Más adelante, un poco más maduro en la fe, Pablo narra en tercera persona una experiencia suya, y es ahí donde Pablo recibe mucha información que luego plasma en su teología y doctrinas epistolares.  Incluso algunas de las cosas oídas no le fueron permitido decirlas. (1 Corintios 12:1-13).

“Nada se gana con hablar bien de uno mismo. Pero tengo que hacerlo. Así que ahora les voy a contar las visiones que tuve, y lo que el Señor Jesucristo me dio a conocer. Conozco a un hombre que cree en Cristo, y que hace catorce años fue llevado a lo más alto del cielo. No sé si fue llevado vivo, o si se trató de una visión espiritual. Solo Dios lo sabe. Lo que sé es que ese hombre fue llevado al paraíso, y que allí escuchó cosas tan secretas que a ninguna persona le está permitido decirlas. Yo podría estar orgulloso de conocer a una persona así, pero no de mí mismo, pues yo sólo puedo hablar de mis debilidades.” 2 Corintios 12:1-5 (TLA).

Por eso Pablo nos dejó poderosas, profundas y complejas doctrinas en sus cartas. Y esta convicción por persuasión acerca de la victoria de la fe sobre la carne, Pablo la toma como su antorcha doctrinal de la seguridad de los santos, hasta el día de Jesucristo.

“He aquí, os digo un misterio: No todos dormiremos; pero todos seremos transformados,” 1 Corintios 15:51 (RVR1960).
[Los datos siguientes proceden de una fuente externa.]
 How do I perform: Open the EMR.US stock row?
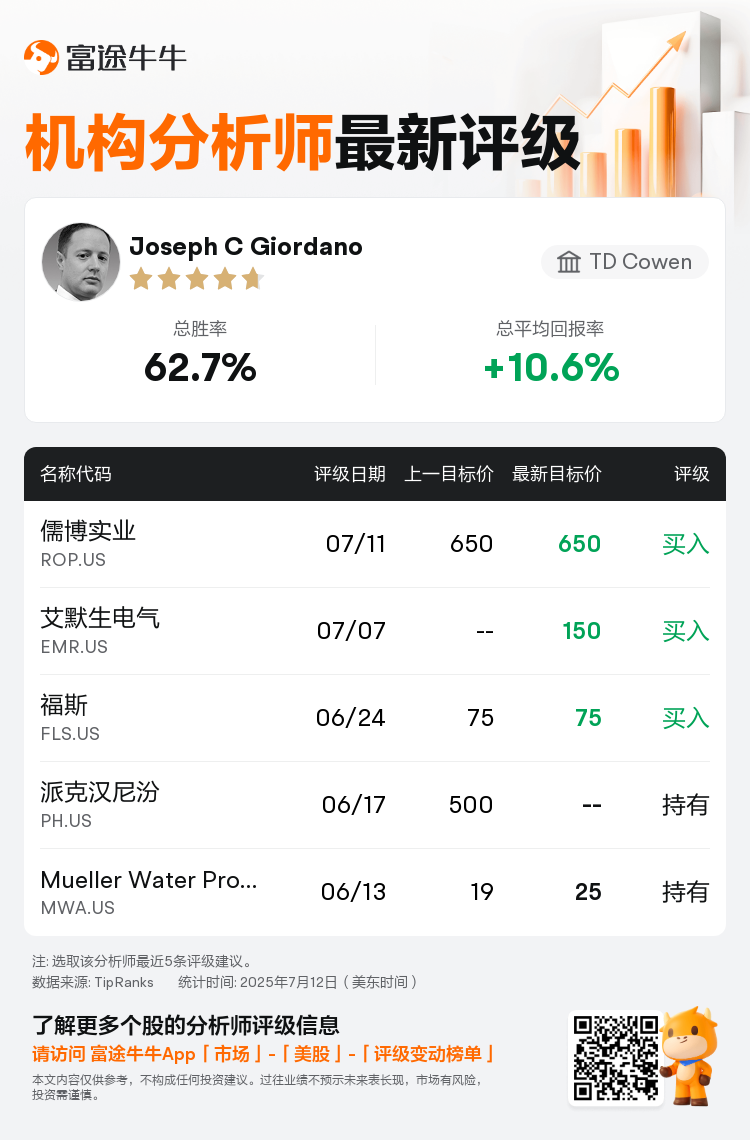coord(375,631)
Pablo habla de transformación, cuyo significado del griego es, alguien diferente o un camino diferente respecto al actual. Es como que en ese proceso pasa a ser otra persona. No lo podemos ponderar en este momento en este cuerpo corruptible. Por eso es que no podemos en carne y sangre, y en cuerpos corruptibles, entrar a la eternidad con Dios. Y de ahí la necesaria transformación. Es además necesaria porque cambiará un cuerpo viciado al pecado, lleno de envidia, rencilla, malos deseos, contiendas, infidelidades, etc. Por un cuerpo vestido de la esencia de Dios mismo, o sea, incorruptible. Ya no podrá nunca más corromperse. Muchos creen que este texto solo habla de la mortandad del cuerpo. Pero también refiere a la contaminación de la mente. Aquel será un momento de santificación de carne y espíritu.

Por esta razón, cuando veo mi propia vida luchando contra el pecado constantemente, comprendo esa necesaria transformación. Aunque ya soy salvo, aunque ya he sido justificado, aunque ya he sido purificado. Necesito ser transformado en un abrir y cerrar de ojos en su venida.
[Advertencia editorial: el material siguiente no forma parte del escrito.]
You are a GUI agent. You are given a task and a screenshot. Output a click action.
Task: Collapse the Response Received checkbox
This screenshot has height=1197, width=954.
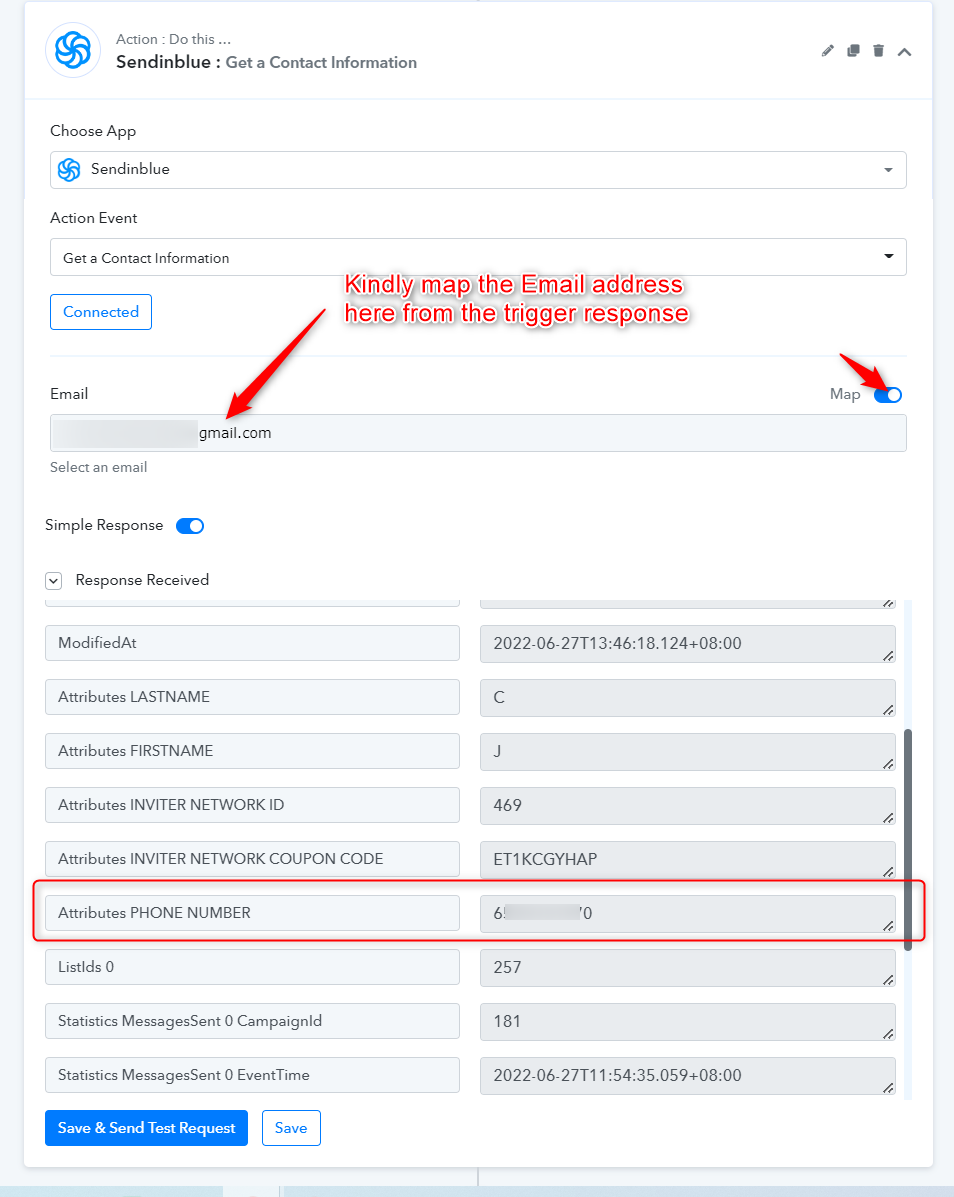53,581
Debo recordarle que usted que lee, también está luchando con el pecado: que es todo aquello que desafía el deseo y la misión o propósito de Dios. No solo son situaciones de moralidad, son también aquellas actitudes y pensamientos que, como el mundo, van en direcciones diferentes. Dios nos ha llamado a una diáspora celestial. Él nos ha dado la posibilidad de volver a cohabitar en perfección con él, como al principio en el Edén. El mundo no piensa así. Y si usted ha dejado mil vicios o cree que nunca los tuvo, pero piensa como el mundo piensa acerca de todas las cosas, déjeme decirle que en vano ha sido buena persona.

Él nos ha rescatado de una muerte humanamente irreversible a través de su propia vida que trasciende a la misma muerte. Pero el mundo no lo reconoce y la humanidad cree que es autosuficiente y autogestora de vida. Así que ser buena persona no será suficiente. Lo que Dios demanda es “creer y confiar” (fe). Creer y confiar en Dios y todo lo que Él nos ha revelado en la Biblia. Para el incrédulo no hay esperanza. El que no cree dice Juan, ya ha sido condenado. La condenación, aparte de ser un castigo divino a la soberbia humana, es un estado en el que el ser humano elige vivir.

La transformación viene justamente en ese día llamado “el día de Jesucristo” en Filipenses 1:6. Será la culminación de la buena obra que Cristo ha empezado en nosotros. Porque de lo contrario, nuestra carne contaminada o corrupta sería el obstáculo para entrar al cielo eternamente con Cristo.

“Porque es necesario que esto corruptible se vista de incorrupción, y esto mortal se vista de inmortalidad.” 1 Corintios 15:53 (RVR1960).

La frase: “porque es necesario…” nos deja claro la importancia del argumento paulino, y la culminación de la buena obra empezada en usted y en mi, hacia una obra ya perfecta. Todo por la gracia misericordiosa de Dios.

Confíe en Dios y en lo que está haciendo en usted, y será más feliz y seguro hoy. No deje la verdadera felicidad para la eternidad.